In dieser Woche komme ich auf das Thema „Prognosen“, weil ich bei meinen zahlreichen Vorträgen immer wieder nach konkreten Prognosen für einzelne Anlageklassen gefragt worden bin. Oft geht es um die Indexstände an den Börsen – ob nun in Deutschland beim DAX oder in den USA beim S&P 500. Beliebt ist auch die Frage: Wo steht der US-Dollar am Jahresende?

Ganz ehrlich: Ich habe keine Ahnung. Und eigentlich interessiert es mich auch nicht. Wenn Ihnen jemand sagt, dass am Jahresende der DAX bei 15.000 Punkten steht und der S&P 500 das Jahr mit 4.000 Punkten beenden wird, dann kann er das sagen. Vielleicht liegt ein solcher Experte am Jahresende sogar richtig damit. Aber die Wahrscheinlichkeit liegt doch um einiges höher, dass eine solche Prognose nicht zutrifft.

In einem Webinar in dieser Woche mit vier Kapitalmarkt-Experten sollten wir alle unsere konkrete Inflationsprognose für das Jahresende abgeben.
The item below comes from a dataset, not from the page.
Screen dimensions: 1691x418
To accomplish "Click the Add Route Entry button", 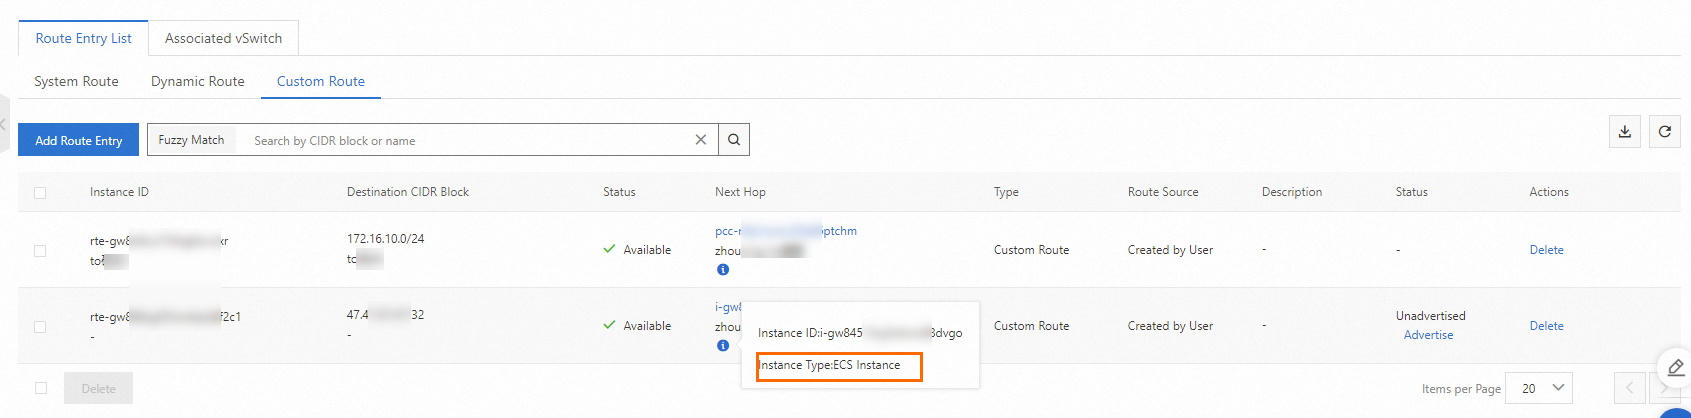I will 79,140.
Ähnlich wie andere Experten sagte ich auch, dass die Inflation 2023 in Europa voraussichtlich auf fünf Prozent und in den USA auf vier Prozent fallen wird.

Die Zukunft ist ungewiss – speziell am Kapitalmarkt

Offen gesagt: Auch hier schreibe ich nur die jüngste Entwicklung fort und denke, dass sich der Trend erst einmal gradlinig fortsetzen wird. Das kann so kommen oder auch nicht. Vieles spricht dafür, dass die Entwicklung zunächst einmal so weitergeht, doch haben die beiden vergangenen Jahre uns deutlich gezeigt, wie schnell sich Dinge doch verändern können und wie schnell alte Gewissheiten nicht mehr gelten, Stichwort „Zeitenwende“. Warum also dieser ungewisse Blick in die Zukunft?
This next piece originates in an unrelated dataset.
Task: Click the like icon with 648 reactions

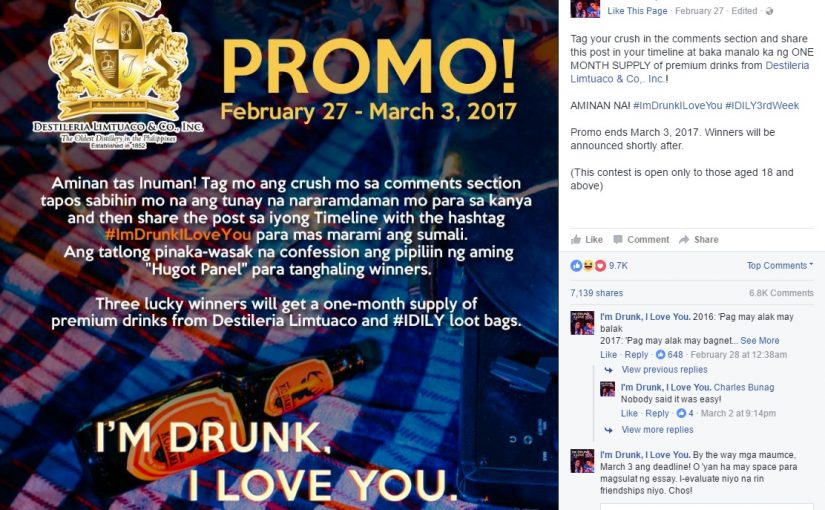Action: point(660,355)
Viele Fragen sind im Moment unbeantwortet, viele relevante Faktoren schlicht und ergreifend nicht abzuschätzen. Wer weiß schon, was Putin als nächstes tun wird, ob der Winter noch einmal kalt wird und Energie deswegen doch noch teuer wird? Deshalb werde ich auch weiterhin keine konkreten Markt- oder Inflationsprognosen abgeben. Es macht einfach keinen Sinn. Bin ich deswegen ein schlechter Kapitalmarktstratege, der sich das einfach nicht traut? Ich glaube nicht. Aber es ist aus meiner Sicht vielmehr entscheidend, dass man eine langfristige Perspektive an der Börse hat und immer weiß, WARUM man etwas kauft. Und da spielen die Qualität des einzelnen Unternehmens und der Einfluss langfristiger, fundamentaler Entwicklung eine größere Rolle als eine Punktprognose.

Vor allem solche strukturellen Trends sind es, die mich besonders interessieren. Was ich damit meine und warum diese strukturellen Veränderungen weit über die Kapitalmärkte hinausgehen, werde ich in der nächsten Zeit genauer vorstellen. Ich bin davon überzeugt, dass die langfristige Orientierung bei der eigenen Anlagestrategie der richtige Ansatz ist. Im besten Fall ist es dann egal, wo der DAX oder der Euro-Dollar-Wechselkurs am Jahresende stehen.